La cellula di Cronenberg, che sia Toronto, o una famiglia, o una coppia di gemelli siamesi, una mosca o un apparecchio televisivo, è sempre stata una cosmopoli infetta e virale in cui né scienza né tecnologia, né tantomeno umanità, possono sperare di fermare il contagio.

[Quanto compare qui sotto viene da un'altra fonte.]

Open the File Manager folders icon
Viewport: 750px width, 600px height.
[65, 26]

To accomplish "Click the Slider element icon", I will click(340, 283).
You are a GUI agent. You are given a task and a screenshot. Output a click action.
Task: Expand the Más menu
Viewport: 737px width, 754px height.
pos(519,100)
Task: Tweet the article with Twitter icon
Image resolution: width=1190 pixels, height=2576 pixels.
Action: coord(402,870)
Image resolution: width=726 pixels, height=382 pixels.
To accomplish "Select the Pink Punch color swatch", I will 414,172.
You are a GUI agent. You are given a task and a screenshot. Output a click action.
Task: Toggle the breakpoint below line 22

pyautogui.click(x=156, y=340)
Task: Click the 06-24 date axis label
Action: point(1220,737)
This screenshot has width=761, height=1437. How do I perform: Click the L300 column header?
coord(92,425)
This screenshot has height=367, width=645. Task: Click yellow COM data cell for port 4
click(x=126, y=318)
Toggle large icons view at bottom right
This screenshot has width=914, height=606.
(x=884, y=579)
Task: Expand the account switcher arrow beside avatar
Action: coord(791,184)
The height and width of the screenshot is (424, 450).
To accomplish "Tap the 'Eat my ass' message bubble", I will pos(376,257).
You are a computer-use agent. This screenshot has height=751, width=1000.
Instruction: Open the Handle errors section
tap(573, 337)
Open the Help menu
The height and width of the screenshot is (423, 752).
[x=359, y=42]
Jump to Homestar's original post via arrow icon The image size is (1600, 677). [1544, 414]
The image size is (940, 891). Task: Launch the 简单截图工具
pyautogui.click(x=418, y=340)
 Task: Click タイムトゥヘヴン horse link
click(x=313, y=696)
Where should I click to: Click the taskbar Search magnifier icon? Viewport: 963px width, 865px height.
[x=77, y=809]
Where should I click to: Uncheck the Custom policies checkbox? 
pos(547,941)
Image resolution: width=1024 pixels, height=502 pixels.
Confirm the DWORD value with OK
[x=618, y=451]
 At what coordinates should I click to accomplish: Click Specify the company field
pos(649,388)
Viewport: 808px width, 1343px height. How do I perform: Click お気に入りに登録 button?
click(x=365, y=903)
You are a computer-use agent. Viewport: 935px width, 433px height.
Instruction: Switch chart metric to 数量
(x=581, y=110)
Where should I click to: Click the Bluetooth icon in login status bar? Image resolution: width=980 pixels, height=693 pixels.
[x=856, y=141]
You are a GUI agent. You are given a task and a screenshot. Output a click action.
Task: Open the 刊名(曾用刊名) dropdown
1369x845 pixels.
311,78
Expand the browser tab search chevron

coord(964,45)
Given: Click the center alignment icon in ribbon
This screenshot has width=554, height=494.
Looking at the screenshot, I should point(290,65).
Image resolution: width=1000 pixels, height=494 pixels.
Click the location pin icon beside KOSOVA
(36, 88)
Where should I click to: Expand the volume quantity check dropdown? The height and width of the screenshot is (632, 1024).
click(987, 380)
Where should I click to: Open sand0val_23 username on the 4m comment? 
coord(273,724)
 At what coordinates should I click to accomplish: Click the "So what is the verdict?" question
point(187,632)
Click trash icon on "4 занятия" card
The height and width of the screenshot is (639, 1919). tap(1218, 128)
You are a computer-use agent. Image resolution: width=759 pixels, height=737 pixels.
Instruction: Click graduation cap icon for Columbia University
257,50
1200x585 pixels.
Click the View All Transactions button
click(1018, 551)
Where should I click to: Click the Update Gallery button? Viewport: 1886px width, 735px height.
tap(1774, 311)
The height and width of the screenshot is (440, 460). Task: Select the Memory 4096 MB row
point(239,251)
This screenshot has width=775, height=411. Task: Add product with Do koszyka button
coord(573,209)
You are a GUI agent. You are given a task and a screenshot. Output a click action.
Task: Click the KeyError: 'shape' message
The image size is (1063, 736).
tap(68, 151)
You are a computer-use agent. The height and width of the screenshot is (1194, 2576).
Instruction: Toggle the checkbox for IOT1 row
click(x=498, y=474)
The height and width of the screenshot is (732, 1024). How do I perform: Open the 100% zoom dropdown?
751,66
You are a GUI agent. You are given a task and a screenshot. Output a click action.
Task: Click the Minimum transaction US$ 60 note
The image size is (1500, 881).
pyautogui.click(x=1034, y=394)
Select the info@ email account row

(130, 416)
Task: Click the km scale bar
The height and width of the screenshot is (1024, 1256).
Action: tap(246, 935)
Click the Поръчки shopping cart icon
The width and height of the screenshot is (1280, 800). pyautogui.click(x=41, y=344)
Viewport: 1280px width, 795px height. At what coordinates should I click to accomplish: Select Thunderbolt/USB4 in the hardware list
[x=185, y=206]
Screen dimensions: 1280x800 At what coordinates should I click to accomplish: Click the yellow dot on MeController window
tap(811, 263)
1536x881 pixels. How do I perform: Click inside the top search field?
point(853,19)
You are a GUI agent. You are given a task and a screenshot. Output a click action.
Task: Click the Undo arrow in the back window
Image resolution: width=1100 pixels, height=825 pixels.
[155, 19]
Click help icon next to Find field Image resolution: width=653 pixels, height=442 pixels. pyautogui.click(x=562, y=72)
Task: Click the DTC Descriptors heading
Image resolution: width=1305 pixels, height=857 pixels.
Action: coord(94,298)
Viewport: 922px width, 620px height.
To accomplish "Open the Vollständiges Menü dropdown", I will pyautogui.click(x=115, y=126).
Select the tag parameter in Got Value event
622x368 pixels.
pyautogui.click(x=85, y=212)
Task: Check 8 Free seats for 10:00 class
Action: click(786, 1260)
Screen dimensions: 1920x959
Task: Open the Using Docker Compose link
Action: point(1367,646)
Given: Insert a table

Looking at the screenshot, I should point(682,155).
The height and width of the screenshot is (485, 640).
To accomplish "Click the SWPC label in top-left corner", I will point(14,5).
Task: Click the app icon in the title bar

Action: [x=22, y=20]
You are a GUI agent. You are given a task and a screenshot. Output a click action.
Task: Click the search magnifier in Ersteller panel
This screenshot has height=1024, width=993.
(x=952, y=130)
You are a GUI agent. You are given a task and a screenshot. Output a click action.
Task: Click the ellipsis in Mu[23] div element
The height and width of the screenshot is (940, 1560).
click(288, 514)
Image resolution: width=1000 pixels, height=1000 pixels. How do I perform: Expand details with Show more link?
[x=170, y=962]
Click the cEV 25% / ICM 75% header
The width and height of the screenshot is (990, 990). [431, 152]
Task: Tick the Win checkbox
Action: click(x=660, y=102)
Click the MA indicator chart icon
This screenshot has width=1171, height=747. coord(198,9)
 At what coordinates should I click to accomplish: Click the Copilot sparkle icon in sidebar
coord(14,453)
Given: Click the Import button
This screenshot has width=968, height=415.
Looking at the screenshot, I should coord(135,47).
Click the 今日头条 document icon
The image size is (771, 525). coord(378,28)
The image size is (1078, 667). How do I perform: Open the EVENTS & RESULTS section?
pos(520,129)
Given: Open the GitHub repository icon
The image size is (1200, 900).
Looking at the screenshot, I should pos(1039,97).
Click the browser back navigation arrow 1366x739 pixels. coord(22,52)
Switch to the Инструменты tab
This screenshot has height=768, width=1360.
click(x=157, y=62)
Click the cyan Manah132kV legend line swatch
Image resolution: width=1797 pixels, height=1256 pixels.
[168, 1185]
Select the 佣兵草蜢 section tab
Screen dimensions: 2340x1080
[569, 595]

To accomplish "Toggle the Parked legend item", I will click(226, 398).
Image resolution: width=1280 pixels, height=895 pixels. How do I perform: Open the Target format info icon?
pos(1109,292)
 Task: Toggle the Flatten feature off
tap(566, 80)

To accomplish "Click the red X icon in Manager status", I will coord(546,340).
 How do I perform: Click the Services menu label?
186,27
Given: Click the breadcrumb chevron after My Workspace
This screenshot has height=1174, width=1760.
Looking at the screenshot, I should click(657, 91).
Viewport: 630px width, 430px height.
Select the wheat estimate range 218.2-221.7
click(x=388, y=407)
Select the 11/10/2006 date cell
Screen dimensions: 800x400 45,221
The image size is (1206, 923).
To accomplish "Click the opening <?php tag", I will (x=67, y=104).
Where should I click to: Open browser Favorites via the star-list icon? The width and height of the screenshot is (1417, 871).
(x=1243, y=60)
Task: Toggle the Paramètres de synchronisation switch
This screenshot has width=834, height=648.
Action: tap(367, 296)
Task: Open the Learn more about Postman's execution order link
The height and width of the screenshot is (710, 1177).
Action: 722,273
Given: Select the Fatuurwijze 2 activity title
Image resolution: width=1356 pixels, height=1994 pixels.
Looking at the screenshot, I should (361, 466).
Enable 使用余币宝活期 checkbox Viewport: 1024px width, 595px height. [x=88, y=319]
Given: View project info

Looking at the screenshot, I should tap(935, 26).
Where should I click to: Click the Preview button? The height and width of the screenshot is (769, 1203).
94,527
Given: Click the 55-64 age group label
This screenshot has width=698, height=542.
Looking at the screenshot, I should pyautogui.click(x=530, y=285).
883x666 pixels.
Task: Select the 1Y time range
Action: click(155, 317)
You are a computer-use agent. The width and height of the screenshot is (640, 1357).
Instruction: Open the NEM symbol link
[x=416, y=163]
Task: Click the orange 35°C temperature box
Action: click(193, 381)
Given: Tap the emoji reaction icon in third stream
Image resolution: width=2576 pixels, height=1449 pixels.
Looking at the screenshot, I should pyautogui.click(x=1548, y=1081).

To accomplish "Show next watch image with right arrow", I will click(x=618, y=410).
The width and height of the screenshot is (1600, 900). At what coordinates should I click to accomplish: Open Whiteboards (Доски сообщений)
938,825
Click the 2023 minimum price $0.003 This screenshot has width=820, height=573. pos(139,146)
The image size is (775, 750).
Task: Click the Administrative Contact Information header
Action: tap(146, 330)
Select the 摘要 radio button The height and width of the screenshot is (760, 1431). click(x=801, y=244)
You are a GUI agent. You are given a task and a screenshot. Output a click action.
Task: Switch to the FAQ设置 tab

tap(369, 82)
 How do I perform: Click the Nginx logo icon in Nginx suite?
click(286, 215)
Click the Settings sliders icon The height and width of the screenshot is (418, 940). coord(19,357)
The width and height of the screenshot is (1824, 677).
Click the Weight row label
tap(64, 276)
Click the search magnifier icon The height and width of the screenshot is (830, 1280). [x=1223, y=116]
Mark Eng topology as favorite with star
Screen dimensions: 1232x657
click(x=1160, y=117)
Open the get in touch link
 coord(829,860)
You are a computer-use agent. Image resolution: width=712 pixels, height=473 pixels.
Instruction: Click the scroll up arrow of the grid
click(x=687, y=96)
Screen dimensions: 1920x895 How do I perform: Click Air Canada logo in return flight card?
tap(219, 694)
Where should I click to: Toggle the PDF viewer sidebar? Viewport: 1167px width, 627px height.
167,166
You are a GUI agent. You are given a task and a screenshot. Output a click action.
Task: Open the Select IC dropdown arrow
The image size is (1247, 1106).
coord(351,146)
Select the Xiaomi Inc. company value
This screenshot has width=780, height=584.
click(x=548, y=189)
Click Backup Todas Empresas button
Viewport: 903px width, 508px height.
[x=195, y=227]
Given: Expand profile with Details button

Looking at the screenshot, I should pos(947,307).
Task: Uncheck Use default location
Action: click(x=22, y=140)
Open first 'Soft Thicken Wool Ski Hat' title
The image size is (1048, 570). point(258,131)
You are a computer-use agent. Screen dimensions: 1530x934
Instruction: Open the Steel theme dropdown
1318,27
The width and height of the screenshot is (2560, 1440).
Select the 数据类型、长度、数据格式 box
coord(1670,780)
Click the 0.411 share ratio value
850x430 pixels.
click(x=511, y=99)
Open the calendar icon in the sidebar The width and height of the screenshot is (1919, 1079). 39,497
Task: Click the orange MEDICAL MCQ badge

Figuriamoci prevenirlo. Si può solo constatarlo, registrarlo, al limite studiarlo prima di venirne, tutti nessuno escluso, inevitabilmente stravolti. Mutati. Il virus di David Cronenberg agisce in piena postmodernità, alla luce del sole e ormai immune alla farmacopea classica; è cioè il suo stesso cinema, pastiche di alto e di basso, coito fra tradizione e sperimentazione, che ne diventa, volontariamente e suo malgrado a un tempo, il veicolo primo e il rimedio ultimo. Anamnesi ed esito, inseparabili insieme.
Queste le premesse di VideCronemberg, un saggio scritto da Claudio Bartolini e pubblicato da Bietti, sul cinema di uno dei grandi cineasti del body horror.
Claudio Bartolini, cultore della materia in Storia del Cinema italiano presso l’Università Cattolica del Sacro Cuore, è critico e redattore del settimanale di cinema Film Tv, collabora con la rivista Nocturno Cinema e cura rassegne e cineforum in provincia di Milano. Ha pubblicato Il gotico Padano. Dialogo con Pupi Avati (Le Mani, 2010), Nero Avati. Visioni dal set (Le Mani, 2011) e Thriller italiano in cento film (Le Mani, 2011). Per Bietti Heterotopia ha partecipato al volume collettivo The Fincher Network (2011).